Despite all of the chaos and fear produced as Early approached the outskirts of the capital city, the entire success of the raid depended upon the speed of Early’s Confederate troops. This was made clear when Early clashed with Union Major General Lewis “Lew” Wallace (author of Ben Hur) at Monocacy, small railroad junction four miles south of Frederick. Here, Wallace and his 2,800 men took up defensive positions at this “vital crossroads where the National Pike led the Baltimore and the Georgetown Pike to Washington.” [5] The delay would be critical. On July 9, Early, who outnumbered Wallace and had a more proven fighting force, fought the Federals in an intense day-long battle. Both sides suffered heavy casualties with about 1,300 Union dead and as many as 800 Confederate casualties. As a result, the defeated Wallace retreated north to Baltimore while Early rested his men in the field. This battle, though a victory, would be enough to sap Early’s strength and enough of a delay to allow Federal reinforcement of the various forts around Washington.

Early’s raid continued the next day, July 10, when he continued towards the capital along the Georgetown Pike. The hard fighting at Monocacy combined with the intense July heat made the march toward Washington an extremely difficult one. Early’s soldiers were exhausted. The Federals’ quick reinforcement of nearby forts and an influx of volunteers made the task more difficult for Early’s tired troops. Early moved from Rockville and pushed into Gaithersburg, only a few miles from the capital city, and battled with Union pickets before moving on to Silver Spring (where he punished the Blairs as noted above). The key Federal defenses were at Forts Reno and Stevens, and early attacked Fort Stevens over the next few days. It was at this point that General Grant decided to send two of Major General Horatio Gouverneur Wright’s divisions from the outskirts of Richmond to City Point, Virginia, and, from there, to Washington to help with the defense of the city. These divisions reinforced Fort Stevens.

The end of Jubal Early’s northern raid would come at Fort Stevens on July 11-12, 1864, when he ultimately decided to stay and attack, he hoped, before Grant’s reinforcements arrived. What followed was nearly two full days of skirmishing between Early’s Confederates and Federals who manned the fort with approximately 300 casualties on the Union side and the same number, if not more, for the Confederates. During the sporadic fighting at Fort Stevens, president Lincoln decided that he would come to Fort Stevens to see the fighting for himself. Famously, the president stood on the fort’s parapet to watch the action when a Union soldier next to him was shot by a rebel sharpshooter. As historian Marc Leepson has noted about the incident, “That marked the first—and only – time in American history that a sitting U.S. president came under hostile fire in a military engagement.” The president quickly withdrew to a safe location. Grant’s reinforcements combined with the exhaustion of the Confederates proved to be too much for Early at Fort Stevens and he withdrew on the evening of July 12, thus ending his raid on Washington, D.C.
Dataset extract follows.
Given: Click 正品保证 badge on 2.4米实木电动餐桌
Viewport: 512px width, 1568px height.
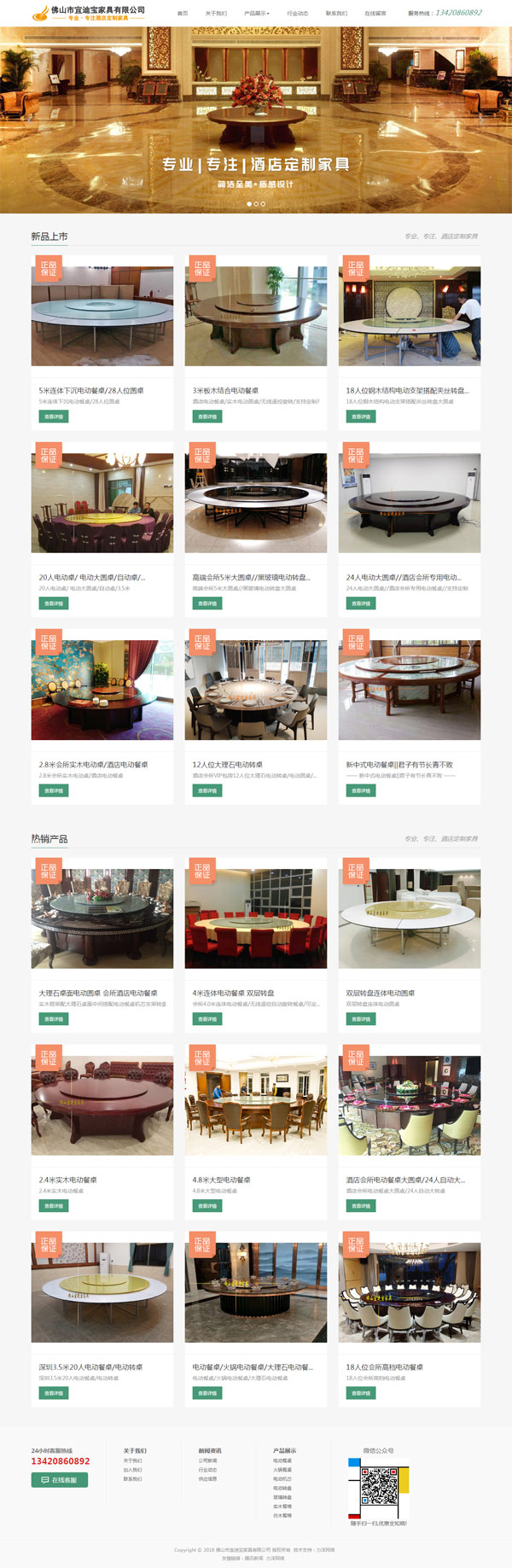Looking at the screenshot, I should [x=49, y=1058].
Following the battle at Fort Stevens, Early continued his Valley Campaign with little success. Withdrawing to the lower Shenandoah Valley, Early continued to harass Union operations, but he never again posed the threat like the one in the summer of 1864. By the fall, the new Union commander in the Valley, General Philip Henry Sheridan, chased Early to Strasburg. By October, with Early’s army recovered from the defeats of the summer and early fall, he mounted one last attack against Sheridan at Strasburg. Another defeat, Early was forced to retreat from the Valley, allowing Sheridan and his men to ensure that this region would not feed Confederate troops for the rest of the war.[6]
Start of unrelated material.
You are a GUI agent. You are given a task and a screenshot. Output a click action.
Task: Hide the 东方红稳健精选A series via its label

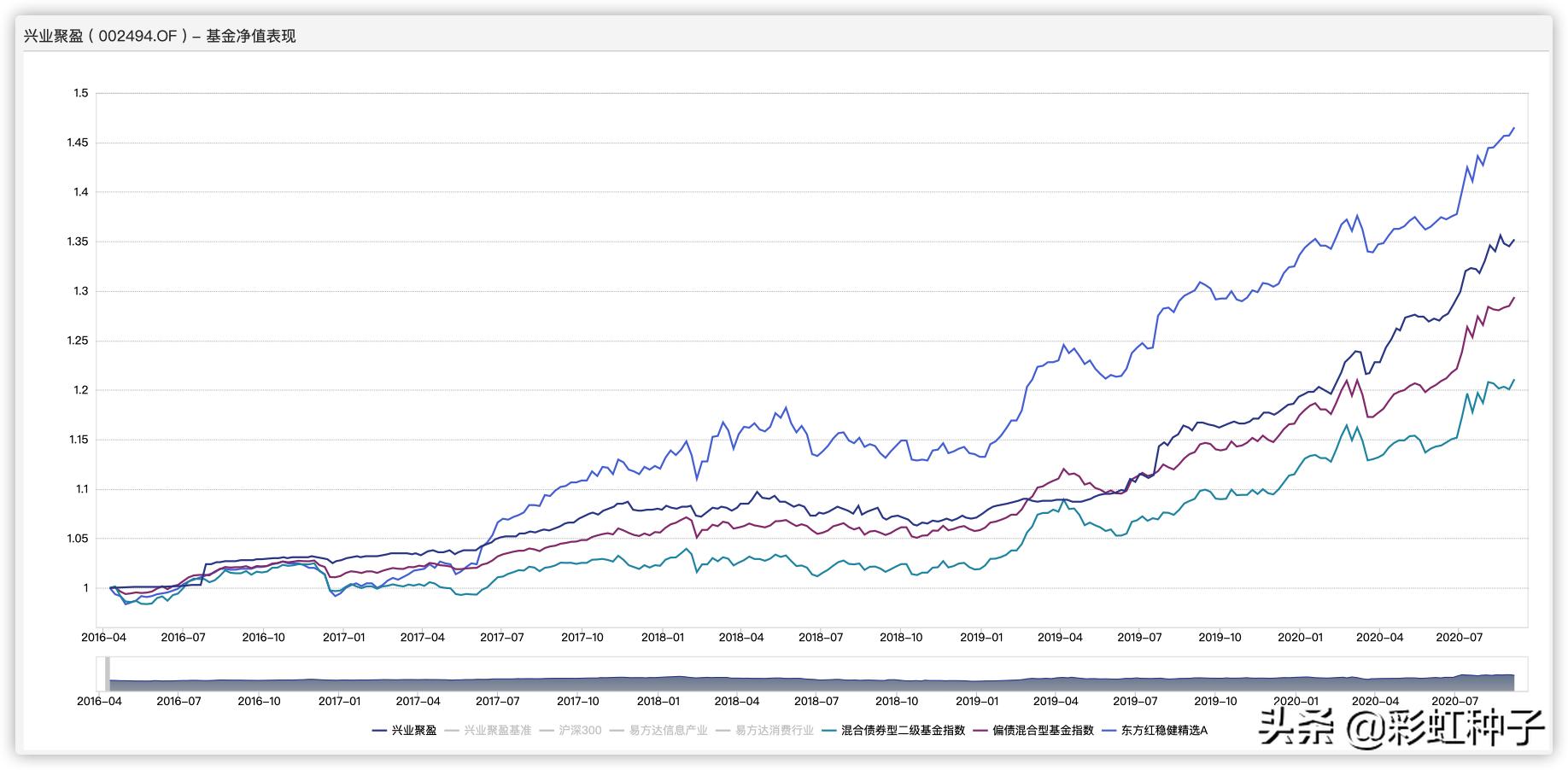tap(1164, 731)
While not successful in capturing Washington, Early’s raid bought time for the Confederacy in that it did prolong the war by weeks, maybe many months. However, it was too little, too late in that the war would be over in earnest by early April of 1865. The raid and the Valley Campaign it was part of also secured the Shenandoah Valley, the breadbasket of the Confederacy, in time for the 1864 fall harvest. This would allow much needed food and supplies to reach Lee’s army, still besieged by Grant outside of Richmond. Adding to these supplies from the Valley, were a number—thousands—of horses and cattle captured throughout Maryland during the raid that the Confederate army so badly needed. The raid also had an international impact in that it demonstrated to European nations, England in particular, that the Confederate army was still a formidable fighting force. This late in the war, however, any hope for international recognition for the Confederacy was gone as was any hope of winning the war.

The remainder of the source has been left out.